I have a simple query.

Once all your musical arrangement is done, and the mixing process starts,
Do you - freeze tracks with plugin instruments like soft synths, ROMplers, etc and then start mixing the project?
Or
Do you - keep the tracks as they are while all plugin instruments & ROMplers are running and then start mixing?

Is there any quality loss when you freeze tracks to audio? Does a track lose its dimensionality of some sorts and it becomes a bit too flat? Do we have any qualitative advantage over keeping a plugin instrument track unfreezed?

What is the best and the recommended method? Please advise.
There can be a verifiable difference between freezing the track versus letting the snyths/effects calculating the samples "real-time" in some rare cases. Some plugins use different settings for rendering and for generating audio real time. Some plugins lets you control these settings separately, some don't. As an example, using 32x oversampling for antialiasing is only a realistic setting for rendering, that would be too taxing for the CPU to do it real-time.

An other simple example would be if you used a synth to layer some filtered white noise on top of your snares, the white noise generated would be (most likely) different every time you triggered it. If you froze the snare with the white noise layer and used that sample to replace the snares, the layered noise would be the same every time. If you used "free-running" oscillators for modulating something, that also might be different once you freeze the sound that was modulated by it.

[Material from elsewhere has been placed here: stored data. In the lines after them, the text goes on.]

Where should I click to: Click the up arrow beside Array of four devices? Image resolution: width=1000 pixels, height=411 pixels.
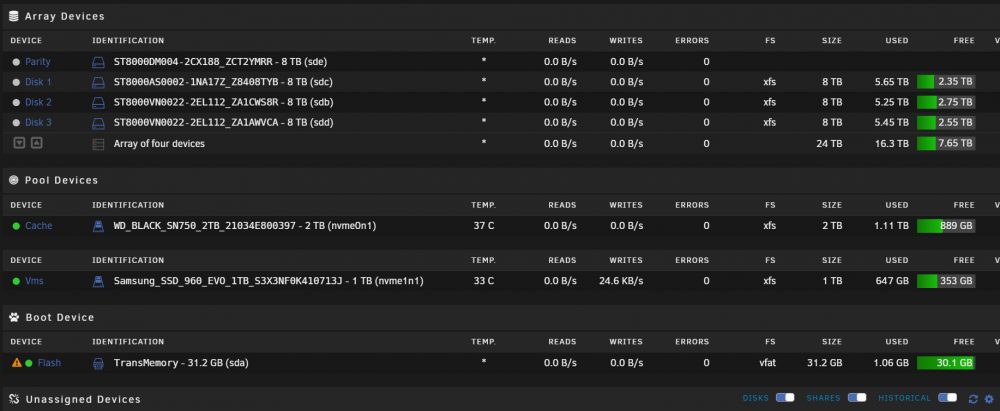[x=36, y=144]
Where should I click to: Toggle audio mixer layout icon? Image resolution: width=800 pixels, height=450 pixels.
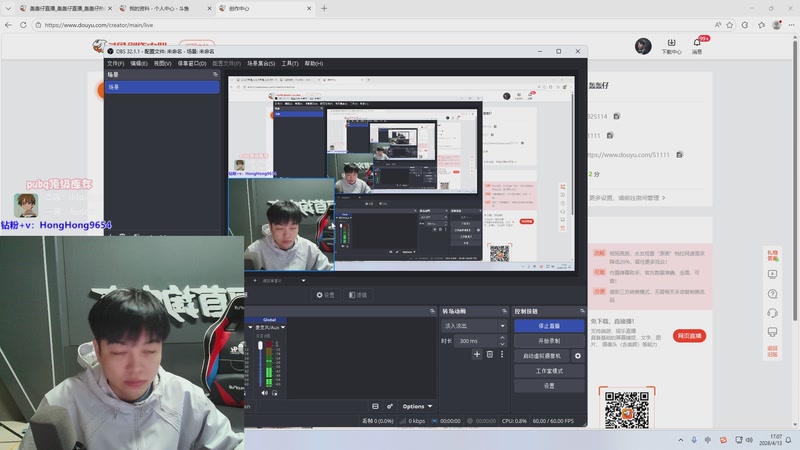click(375, 407)
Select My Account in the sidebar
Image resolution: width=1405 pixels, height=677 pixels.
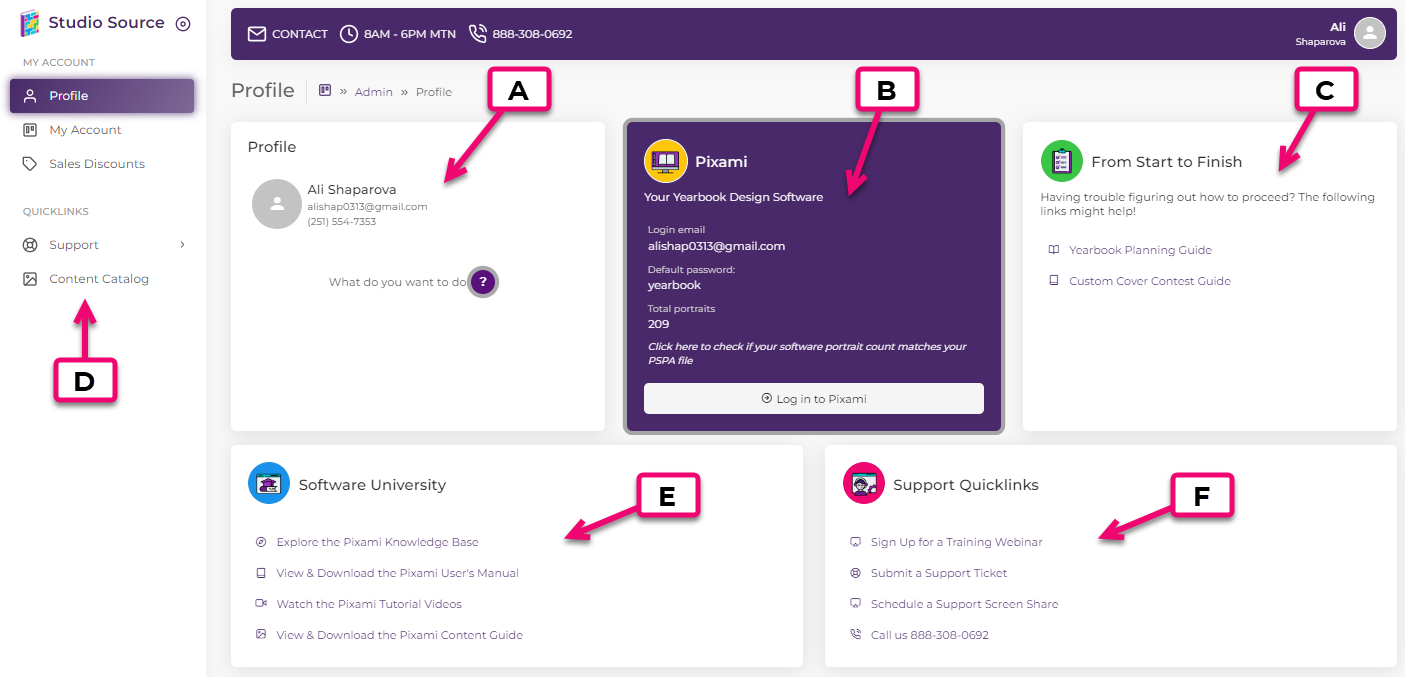tap(84, 129)
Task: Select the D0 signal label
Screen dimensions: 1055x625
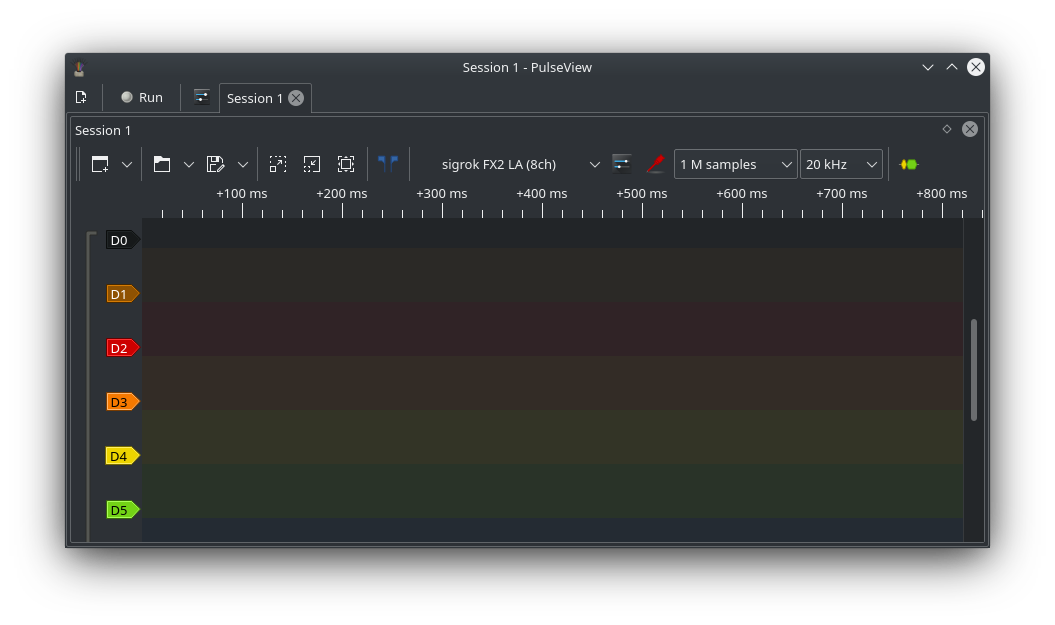Action: (119, 240)
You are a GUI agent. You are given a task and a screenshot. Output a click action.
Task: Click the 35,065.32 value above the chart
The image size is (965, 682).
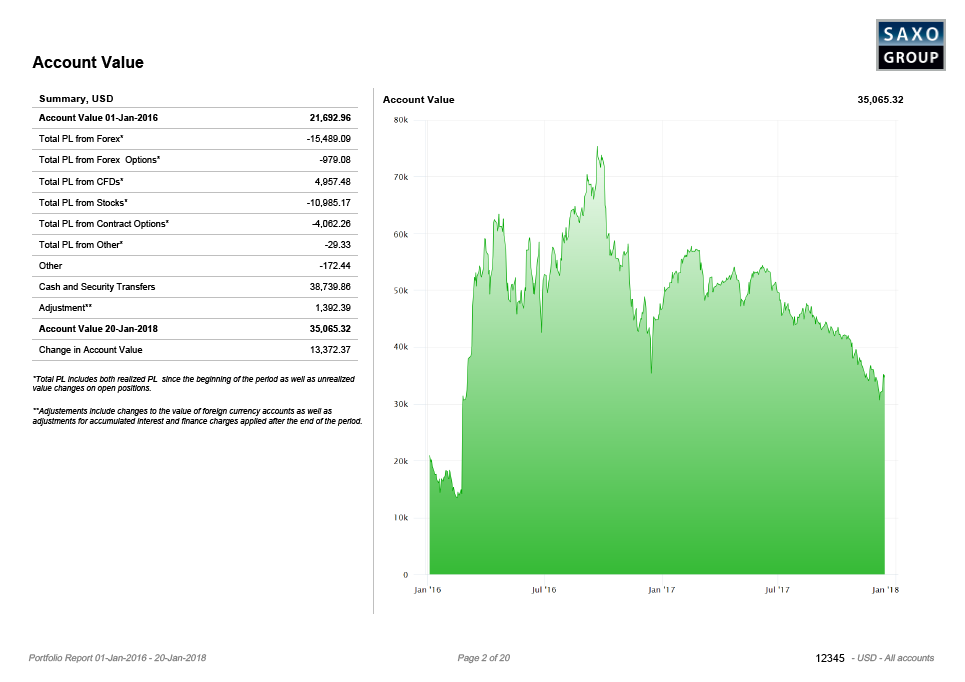880,100
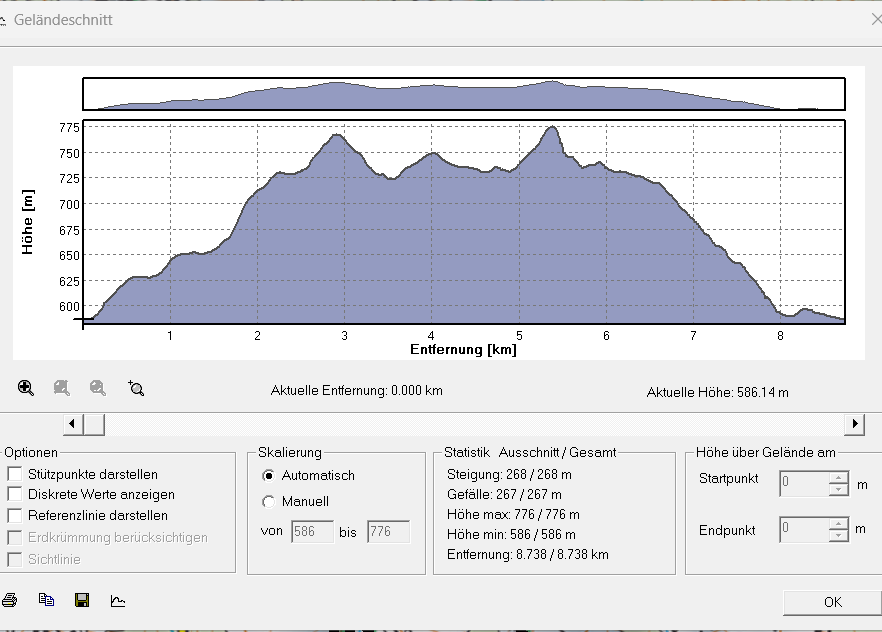
Task: Select the zoom region magnifier tool
Action: (x=136, y=388)
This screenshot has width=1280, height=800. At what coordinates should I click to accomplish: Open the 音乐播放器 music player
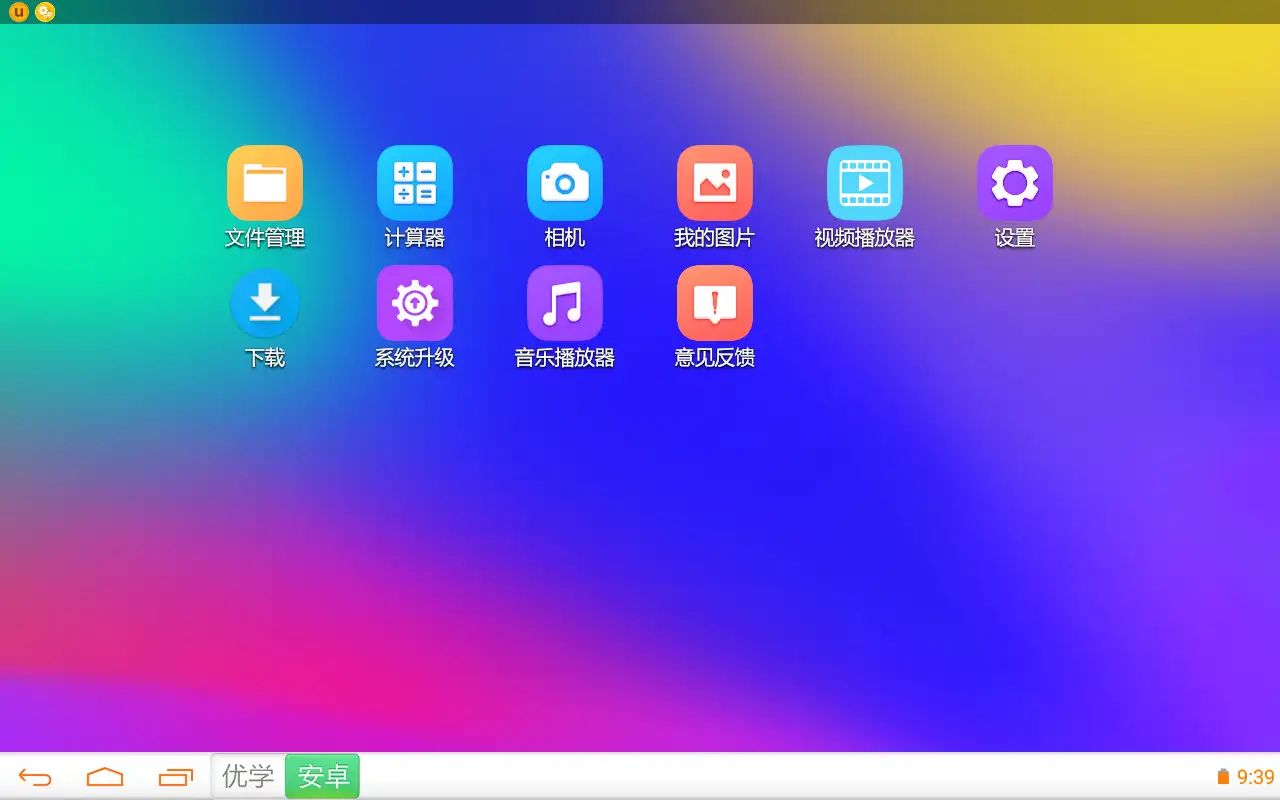(565, 303)
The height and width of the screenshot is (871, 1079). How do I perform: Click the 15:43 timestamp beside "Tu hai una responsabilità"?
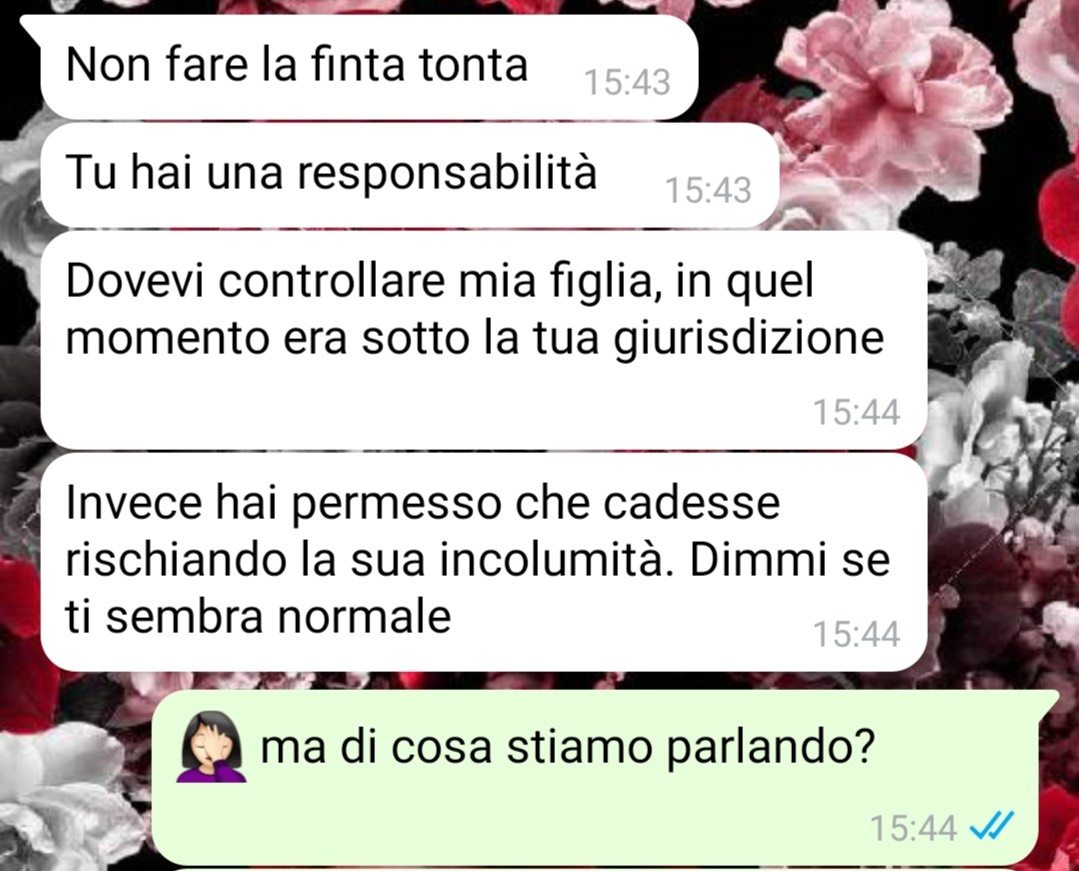[708, 190]
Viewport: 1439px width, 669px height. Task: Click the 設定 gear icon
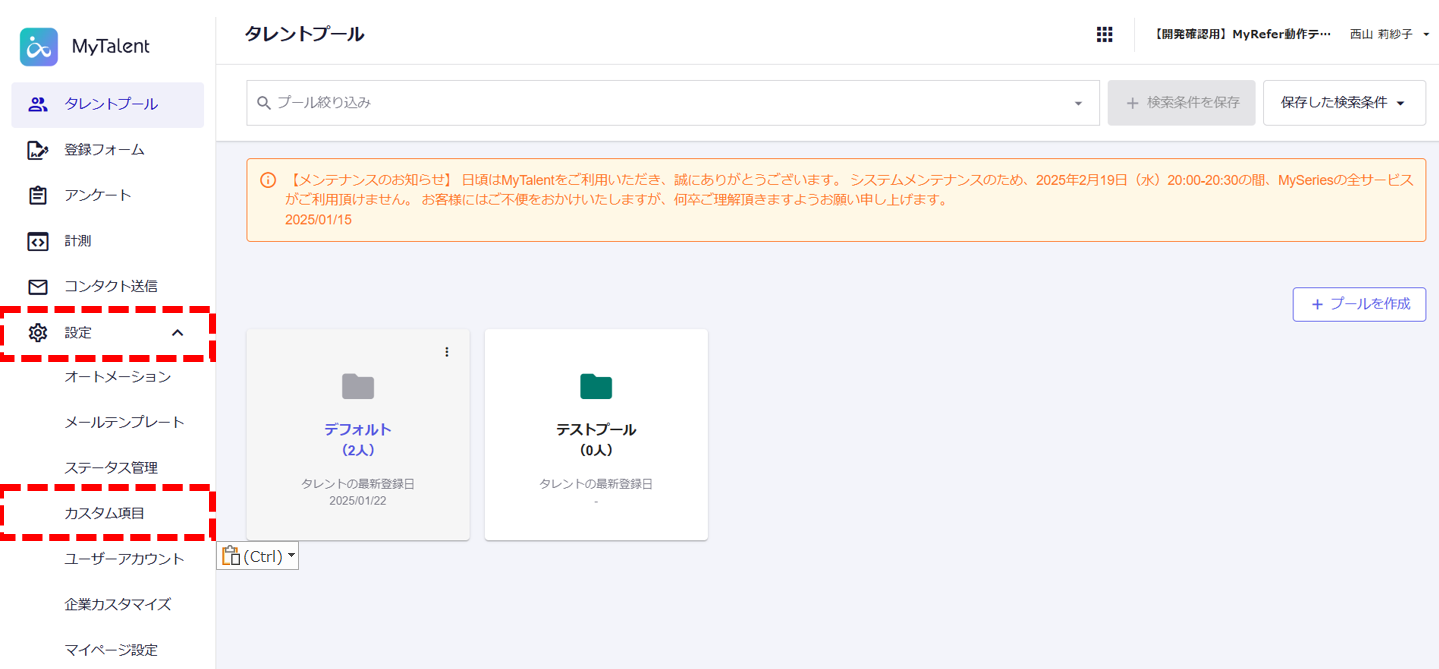coord(38,333)
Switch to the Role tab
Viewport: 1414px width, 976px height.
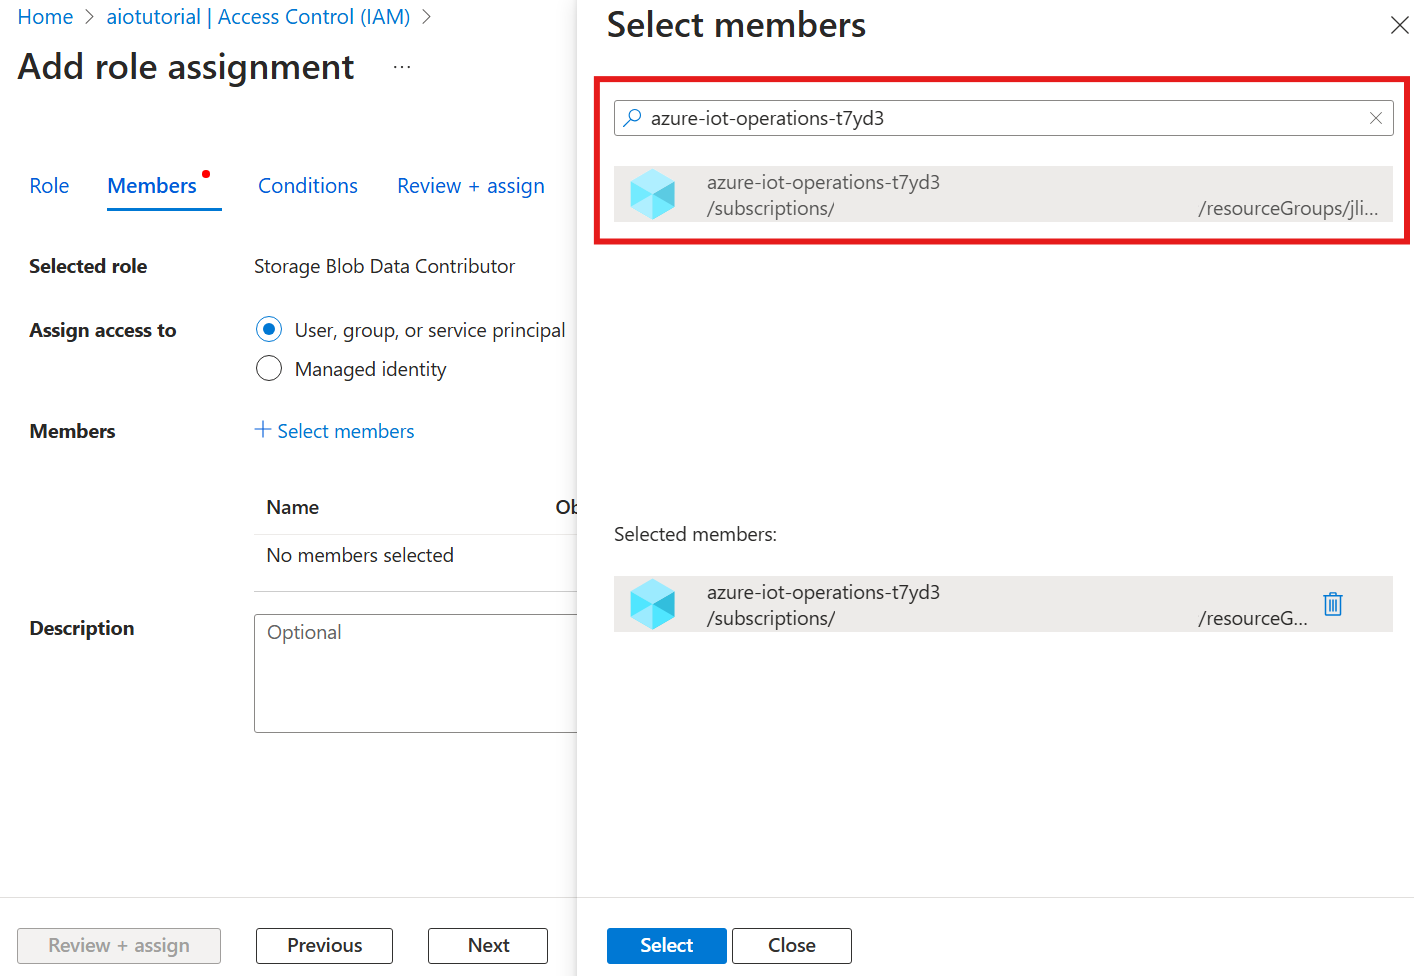coord(49,186)

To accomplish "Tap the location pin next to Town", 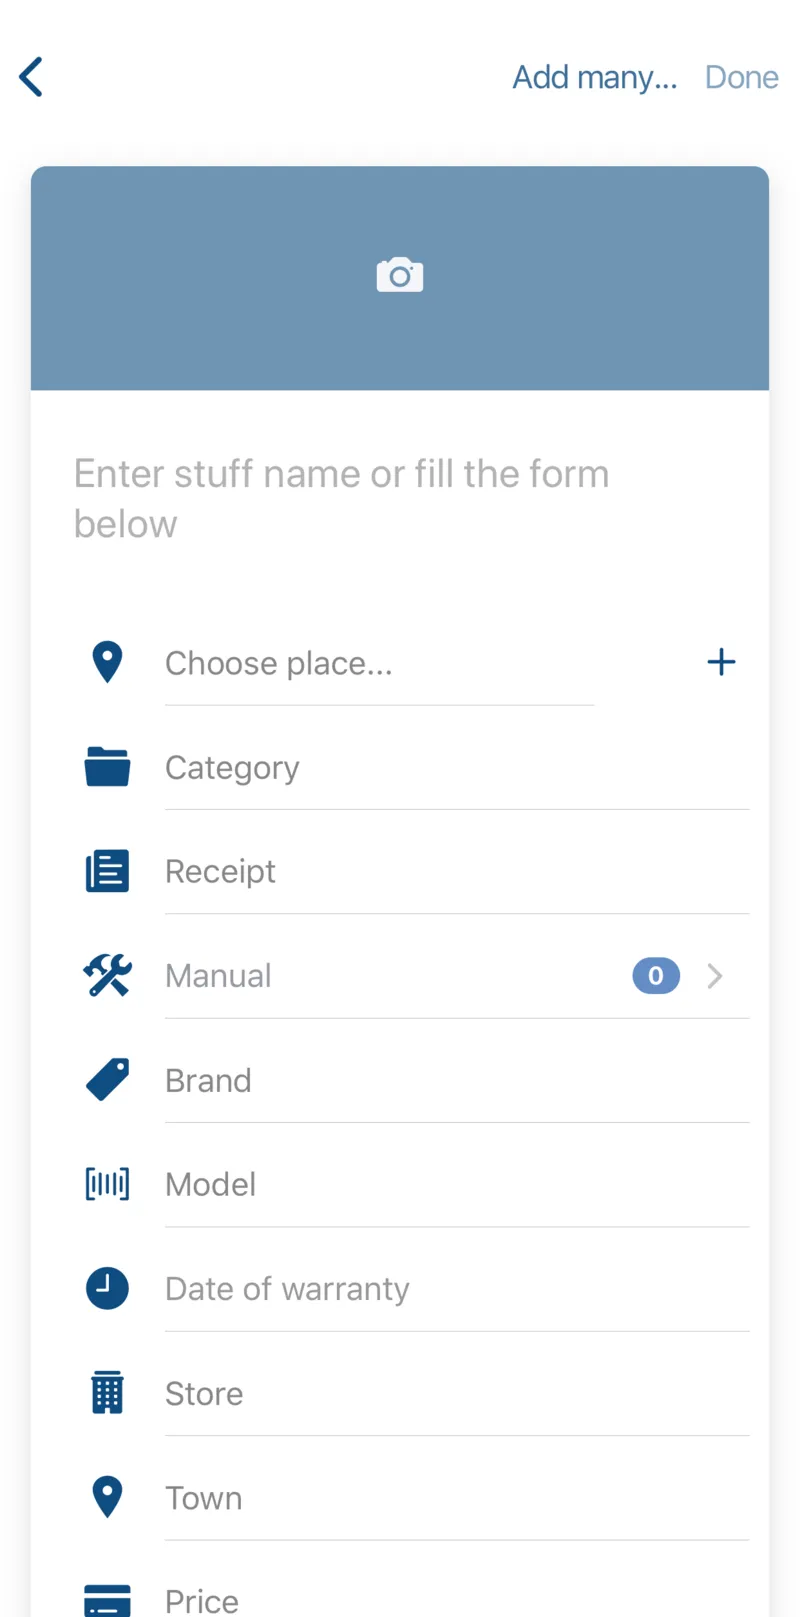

You could verify the differences (if there are any, the above are edge cases) yourself by performing something called a "null test". You record your music without the tracks being freezed and save it as "A.wav", then freeze the tracks and record that as "B.wav". Then, you line up your recordings so they start together perfectly and phase invert one of them. If you sum these together and you get silence you have a perfect null which means that the tracks were identical. With the inversion and summing, you effectively subtract one file from the other and check what's left. Nulls that are not perfect, let's maybe 90 or 80dB deep could still be considered to be practically the same. Telling the difference even above that could still be a challange/impossible but there isn't a simple universal rule of what "level of differences" start to matter to the point our ears start picking up on them.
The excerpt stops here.